Waynesboro square to get makeover

March 13, 1997


Staff Writer, Waynesboro

WAYNESBORO, Pa. -- For years the town square has served as the heart of Waynesboro. It's a community gathering place, a logical spot for the Christmas tree and the hub for town parades and celebrations.

In the early days, the square was a natural place to congregate because the town water pump stood at its center. Legend has it General Robert E. Lee stopped to water his horse there on his way to Gettysburg, and the square served as the town's trolley depot.

Known as the diamond in the town's early days, the square is losing some of its luster as a more hectic pace downtown has brought its deficiences to light. Because of traffic problems, the Pennsylvania Department of Transportation is planning to "realign" the square, creating a four-way intersection.


Preliminary plans call for mast-arm traffic lights that would hang over the middle of the square, and wider sidewalks that would eliminate pull-in parking spaces while preserving some parking on the square.

But business owners object to the loss of the parking near their stores, and other residents don't want the square's historic character altered. "The first guy that touches it should be thrown out," said local historian Bob Ringer.

Borough Manager Lloyd Hamberger II said PennDOT has wanted to change the square "since day one" to expand the intersection and square it off to improve traffic safety.

The square's new traffic lights are part of a federally funded, seven-intersection upgrade planned along Pa. 16 from North Grant Street to Welty Road, said PennDOT spokesman Gregg Penny.

Known as SAMI, or Safety And Mobility Initiative, the seven traffic lights along the Pa. 16 corridor will be connected and regulated by a computer based on traffic flow, Penny said.

Tentative plans are for PennDOT to open bids in late 1998 with work starting in early 1999, according to Penny. Public hearings will be held in April or May, Hamberger said.

To an outsider, the traffic lights at the square can be confusing, said Waynesboro Police Chief Glenn Phenicie.

Drivers have been known to go through a red light because they were looking at a green light at the other end.
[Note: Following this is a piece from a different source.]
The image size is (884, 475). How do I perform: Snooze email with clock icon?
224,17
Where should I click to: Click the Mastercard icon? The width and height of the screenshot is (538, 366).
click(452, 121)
But even with the confusion and an average of five accidents a year-mostly collisions with cars backing out of parking spaces-there haven't been any serious injuries or fatalities, Phenicie said.

But the parking on the square is a necessity for some businesses.

Mike Gates, owner of Gates TV and Radio Service in the northeast corner, said he'd have to move his business if parking is eliminated on the square.

"It's hard enough the way it is now," Gates said, because of the loading and unloading of heavy televisions. "It's not going to help the businesses on the square at all."

Most business owners on the square hope some kind of compromise can be worked out.

"Somehow there's got to be a feasible way to do it," said Darlene Stouffer, branch manager of Office Essentials. "I don't think they need to take away from the square."

Born and raised in Waynesboro, Stouffer said she sees the square as a unique and traditional part of the town. Though traffic is a concern, she said losing parking in front will add more pressure to the demand for spaces downtown.

John Leos, owner of the Candy Kitchen and several adjoining properties, and an advocate for preserving the square, said simply, "Let's save this grand old dame."

Waynesboro Historical Society President Todd Dorsett said the historical preservation committee will have comments when the plans are presented.